Even for the most experienced infrastructure teams, changing and updating servers can carry significant risk. On the other hand, there is usually significant value in updating hardware. A server refresh can provide flexibility needed to examine other vendors, not to mention the improved security of keeping systems up to date. Because of this, it is simply not acceptable to avoid or delay a datacenter refresh. But can you survive a datacenter refresh without disrupting your business? Is it possible to make hardware automation not just safer, but faster and vendor agnostic?

Before we dive into challenges and opportunities of a refresh, RackN is mentioned in this Gartner® Server Market Guide that can help you select the best hardware vendor for your needs.

Each refresh creates opportunities

While never fun, hardware changes should be seen as opportunities for operations teams to improve the ROI to the business. That may include being ready for the latest versions of key platforms like vSphere 8, enabling secure firmware, or accessing improved GPU and ML performance.  Another reason could be saving money by ensuring competitive bids from your vendors. Most customers see these benefits from even minor firmware updates.

Why are refreshes hard?

Most organizations take a year to plan for even the smallest infrastructure updates. This is because your business depends on those servers running. Any disruption, even a planned one, creates risk to the business. Operations teams don’t just have to plan out how to do the changes effectively. They also need to understand who will be impacted. That, in turn, pushes refreshes into inconvenient high-stakes off-hours service windows.

The risk of lengthy business interruptions from downtime or unexpected glitches naturally makes us reluctant to take regular action. Consequently, we need to put more and more changes into these refresh windows. It’s not that the individual steps of refresh are technically hard. It’s that the environment we’ve been constrained to work in magnifies both the effort and the risk.

A refresh becomes even more difficult the potential complications of data protection, security products, and vendor changes are considered. But if the changes aren’t made, systems are more likely to be unprotected, vulnerable, and vendor locked.
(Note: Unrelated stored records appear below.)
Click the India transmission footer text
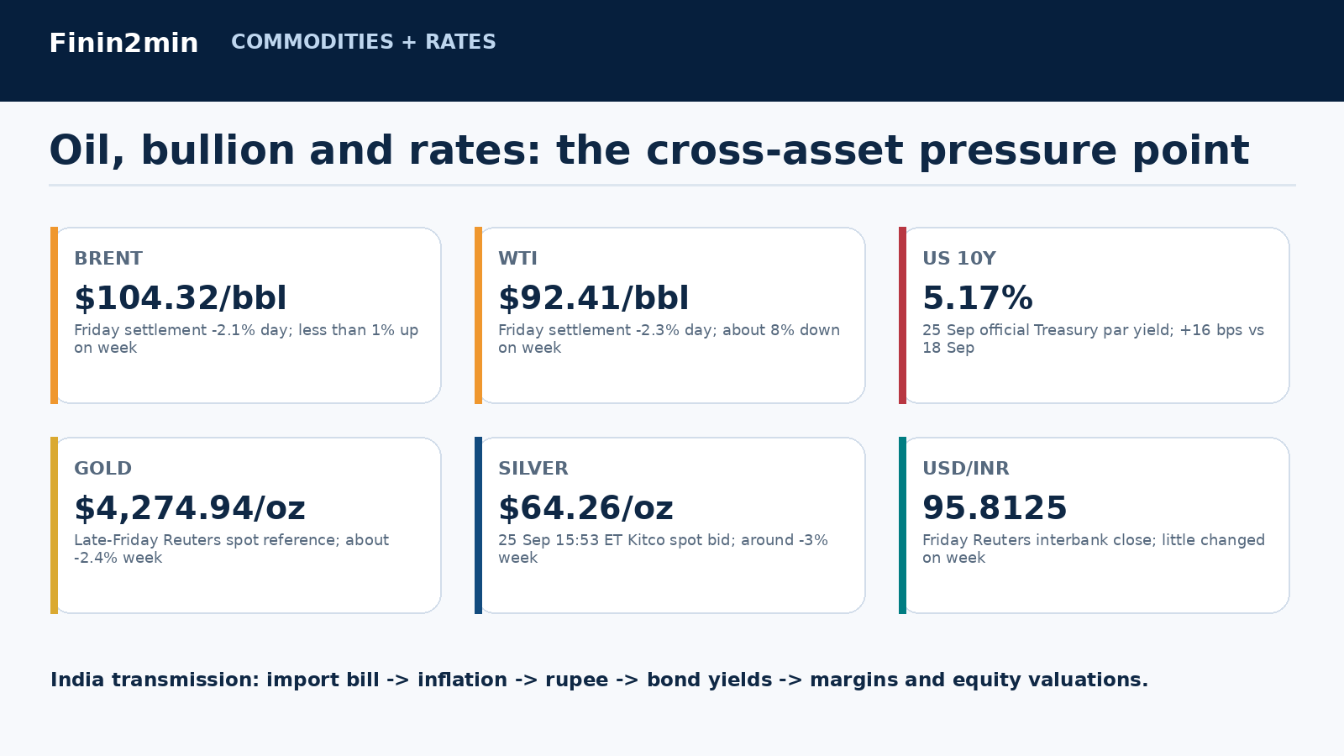This screenshot has width=1344, height=756. pyautogui.click(x=599, y=680)
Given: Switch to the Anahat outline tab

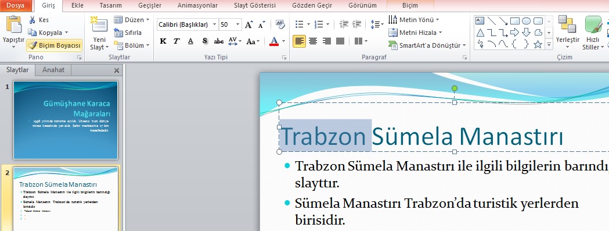Looking at the screenshot, I should (x=53, y=70).
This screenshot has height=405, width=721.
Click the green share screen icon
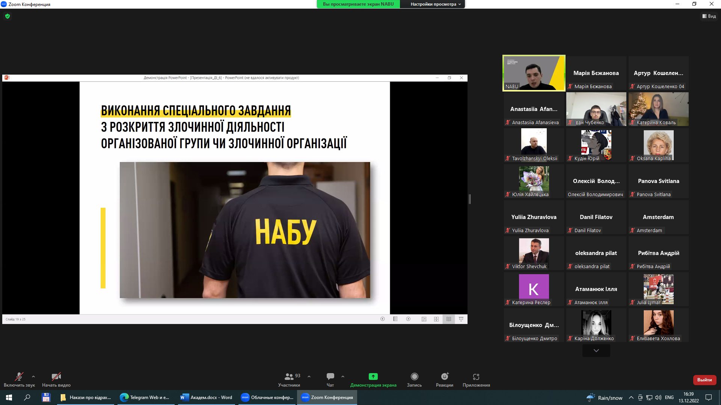(373, 377)
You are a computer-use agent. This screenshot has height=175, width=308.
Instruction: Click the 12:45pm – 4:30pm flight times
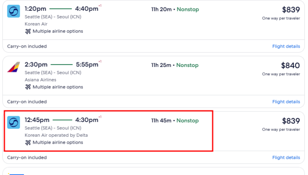click(x=62, y=120)
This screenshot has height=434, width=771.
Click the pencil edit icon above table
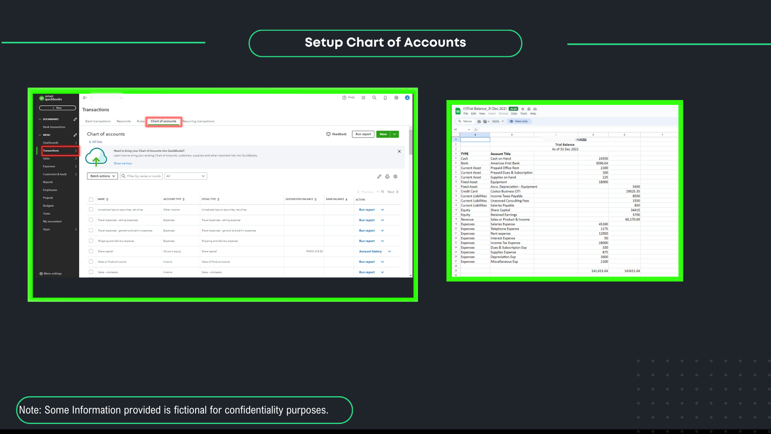(379, 176)
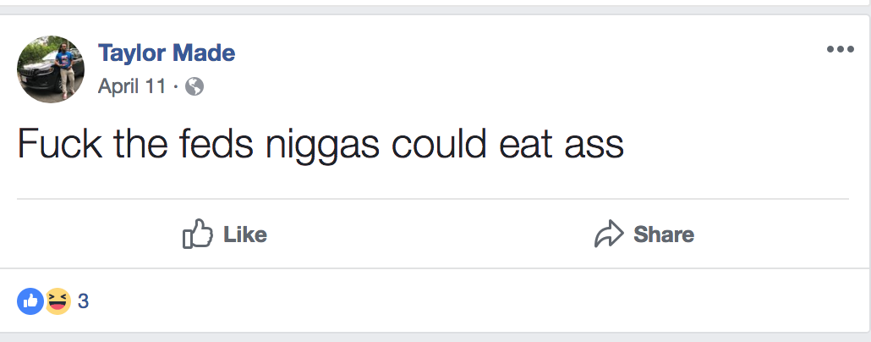Click the Haha laughing reaction emoji
This screenshot has width=871, height=342.
57,301
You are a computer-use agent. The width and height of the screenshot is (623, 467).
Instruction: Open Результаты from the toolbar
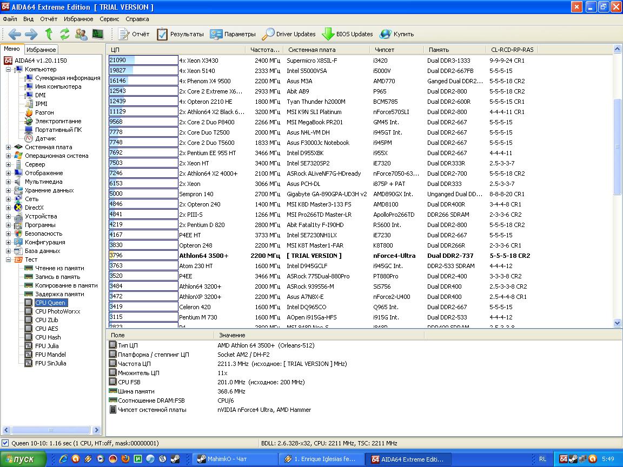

For example, how many times have you scheduled your vSphere updates with a server upgrade, because your vSphere version went out of support? The vSphere team has improved the upgrade process over the years. However ESXi is notoriously difficult to update until it is installed on the server. Imagine if you could rehearse and validate that process before executing it. Even better, we’ve seen customers reduce the entire process to under an hour with nearly perfect success rates. This type speed and confidence is a game changer.

The refresh process needs to become predictable, rehearsable, and faster. Ideally, refreshes should happen incrementally so that we never needed to wait for a service window again!

Infrastructure as Code (IaC) can flip the refresh script

Infrastructure as Code (IaC) is an advanced automation methodology that applies development processes like pipelines, version control, and immutability to operational systems. IaC is the automation approach used by Digital Rebar. It transforms infrastructure management by providing reusable workflows that can be downloaded from a validated catalog and then shared between departments.

IaC provides a way to leverage the proven RackN processes that have been battle hardened by other enterprises. This means you don’t have to figure out your own refresh process. Digital Rebar has a vendor agnostic server abstraction process. This means that all bare metal or cloud vendors use the same Digital Rebar pipelines. Since you can rehearse before you deploy, you can find all the gotchas before your service window.

The power of reusable and rehearsed automation is transformative. It creates the confidence that was missing in the previous generation. It’s more than simply being able to meet your SLAs. Reliable automation with strong APIs means that you can start doing incremental refreshes. Incorporating automatic updates into your daily operational routine means that your systems are constantly updated.

From Surviving to Thriving

Imagine the impact if your teams didn’t just survive a datacenter refresh, but they became agile enough to get ahead of the game.

Surviving a datacenter hardware refresh without disrupting your business is possible with the right approach. When you adopt Infrastructure as Code with RackN Digital Rebar, you can streamline the refresh process, minimize downtime, and maximize the value of your server investments. With these tools in place, businesses can confidently face datacenter transformations and focus on what truly matters: driving innovation and growth.